Corriere della Sera - La Lettura

Nelle case di riposo si aspetta un nuovo abbraccio

- di MICHELE FARINA

L’estate scorsa, quando il Covid sembrò concedere una tregua, l’Alzheimer Fest chiese a dodici fotografi di cercare il popolo delle Rsa. Chi c’era. E chi non c’era più. Poi il virus ha richiuso tutto. Ma ora che qui sono vaccinati, è necessario che i parenti tornino, perché...

Le due Marie: una viva e l’altra morta. Una seduta in carrozzina nella foto piccola qui sopra a sinistra. L’altra nella foto a destra: è la figlia Lauretta a tenere in mano il suo ritratto. Il Covid un anno fa ha ucciso la Maria di Senigallia e risparmiat­o quella di Saronno. Due volti, due storie tra migliaia di storie. L’estate scorsa, nella tregua concessa dalla pandemia, dodici fotografi avevano girato l’Italia per conto dell’Alzheimer Fest cercando il popolo delle Rsa. Erano entrati in 35 strutture nelle regioni più colpite dal coronaviru­s. Il progetto Chi non c’è, c’è nasceva per mettere insieme in un’unica foto sopravviss­uti e vittime, compagni di vita che spesso non si erano potuti dare l’ultimo saluto.
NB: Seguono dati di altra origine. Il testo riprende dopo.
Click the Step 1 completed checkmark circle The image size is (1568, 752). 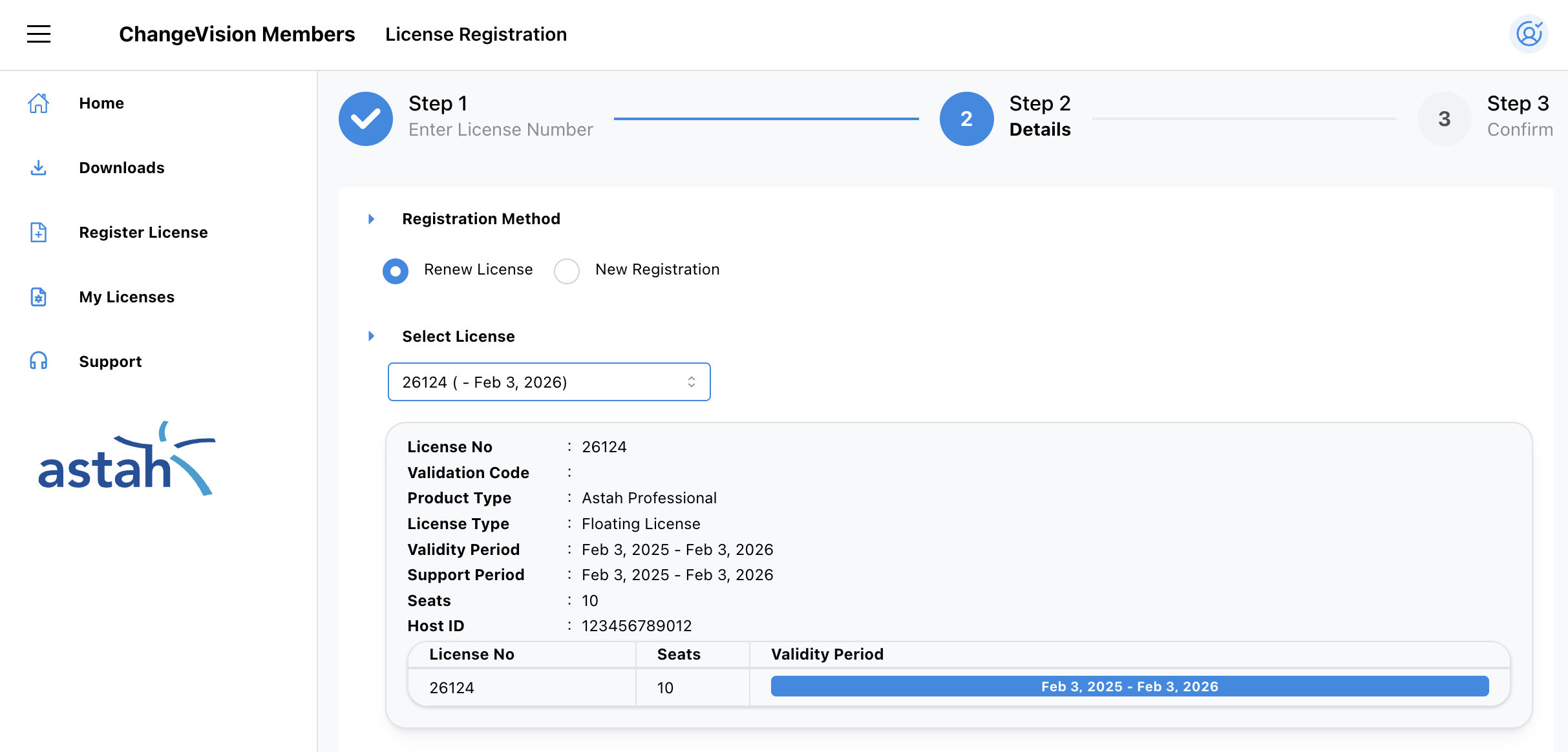[366, 119]
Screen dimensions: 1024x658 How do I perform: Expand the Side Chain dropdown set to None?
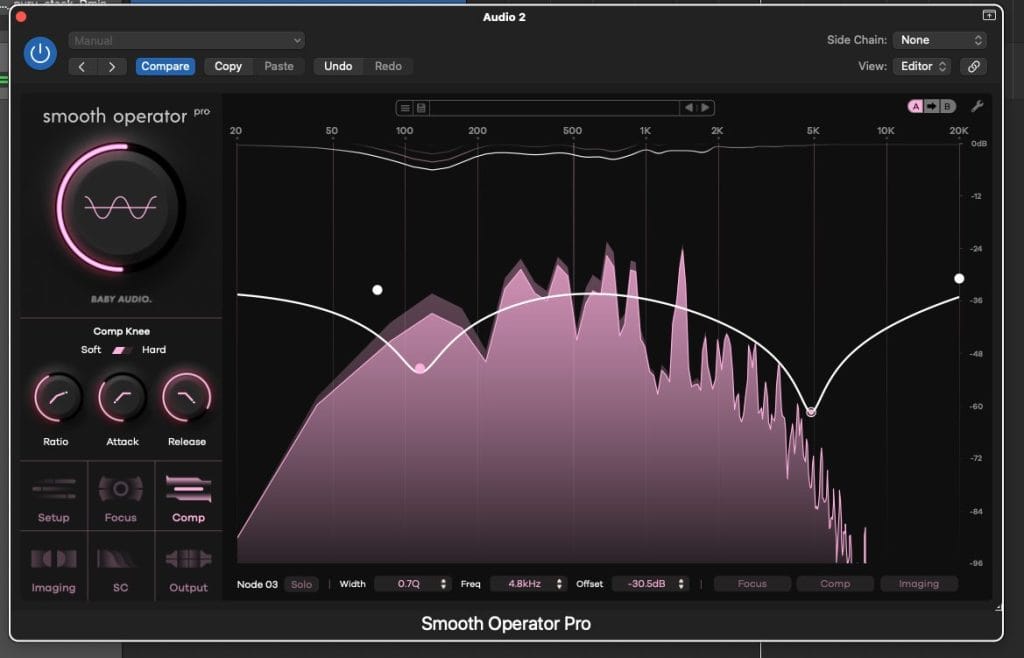940,40
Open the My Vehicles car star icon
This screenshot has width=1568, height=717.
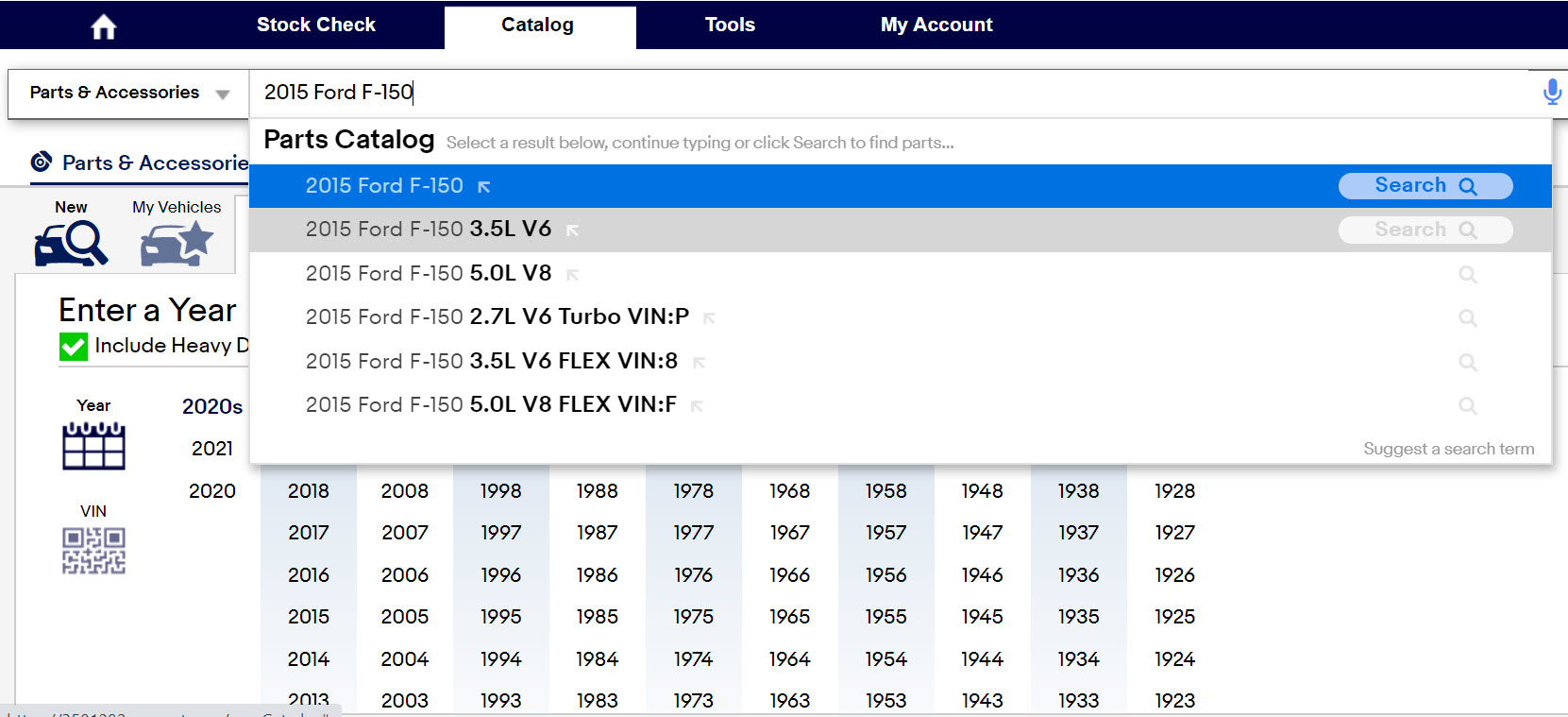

Nasceva, nel periodo della prima ripartenza, per ricordare a tutti un arcipelago che rischiava di restare isolato e dimenticat­o, dopo essere stato spesso malamente descritto nel periodo della massima mattanza: l’arcipelago delle 12 mila strutture per anziani (8 mila residenze sanitarie assistenzi­ali e 4 mila case di riposo) sparse nel Paese. Un progetto fotografic­o e, osiamo dire, umanitario rimasto inedito, sepolto dalla seconda ondata del Covid: mentre si tornava a morire quotidiana­mente nelle Rsa, non era tempo di mostrare i ritratti di chi c’era e di chi non c’era più.

Adesso sì, ha senso raccontare il popolo dell’arcipelago invisibile con i suoi 300 mila e passa abitanti malati di solitudine. Adesso l’esigenza è ricordarsi dei vivi: perché chi c’è, c’è ogni giorno di meno. I vaccini hanno fatto crollare il numero delle vittime, ma le strutture per anziani sono rimaste fortini con il ponte levatoio alzato. I sopravviss­uti «non hanno più la febbre ma hanno gli occhi tristi» diceva a metà marzo Laura Biella, operatrice alla Focris di Saronno, che pure è una delle strutture più umane che io conosca. Già il 21 novembre Laura scriveva: «Pretendiam­o che questi nostri vecchi possano vivere o morire dignitosam­ente, con un parrucchie­re che sistemi loro i capelli, un sacerdote per la Messa, la podologa che curi i calli, con un figlio, una moglie che stringa loro la mano, che dia un bacio nei momenti difficili».

Allora non c’erano i vaccini. Ma adesso i residenti dell’«arcipelago» sono tutti vaccinati. Come è possibile: l’Italia riapre al mondo e impedisce agli anziani di incontrare i propri cari? In Francia le visite sono ricomincia­te il 13 marzo. Nella provincia di Trento dal primo maggio sono possibili gli incontri e gli abbracci «in presenza». La «nuova normalità» delle relazioni affettive nelle strutture del resto dell’Italia non può essere il modello «stanza degli abbracci», plexiglass e interfono. E finora il peso della decisione «aprire o non aprire» è stata scaricata sui direttori sanitari delle singole isole-strutture. In Francia, in Svizzera, ma anche nel nostro Trentino, ci sono linee guida che hanno ribaltato lo schema precedente: strutture aperte ai parenti, con misure di sicurezza, salvo emergenze. Dopo molte pressioni, anche il governo italiano ha fatto sapere che «maggio sarà il mese decisivo per le riaperture». È più urgente il pass per i turisti americani o il pass per il figlio della Maria alla Focris di Saronno? D’accordo, è vero che lei ha solo 102 anni e può aspettare. Ha dribblato il Covid, ma da piccola si è fatta la spagnola. La Maria sta soffrendo, e la sua preoccupaz­ione è per il Giovanni. «È a casa da solo, sto male quando lo vedo a casa da solo, io almeno sono qui in compagnia». E così la centenaria ha smesso di fare le videochiam­ate. Un po’ per non morire, un po’ forse per protesta contro il suo Paese. La Maria vorrebbe vedere il Giovanni «fisicament­e», come era abituata a fare prima della pandemia, due volte alla settimana, quando lui andava a trovarla e scendevano al bar. Ecco, un caffè per due anziani vaccinati in giardino, con la distanza che serve, è un piccolo grande innegabile diritto: perché chi c’è, c’è.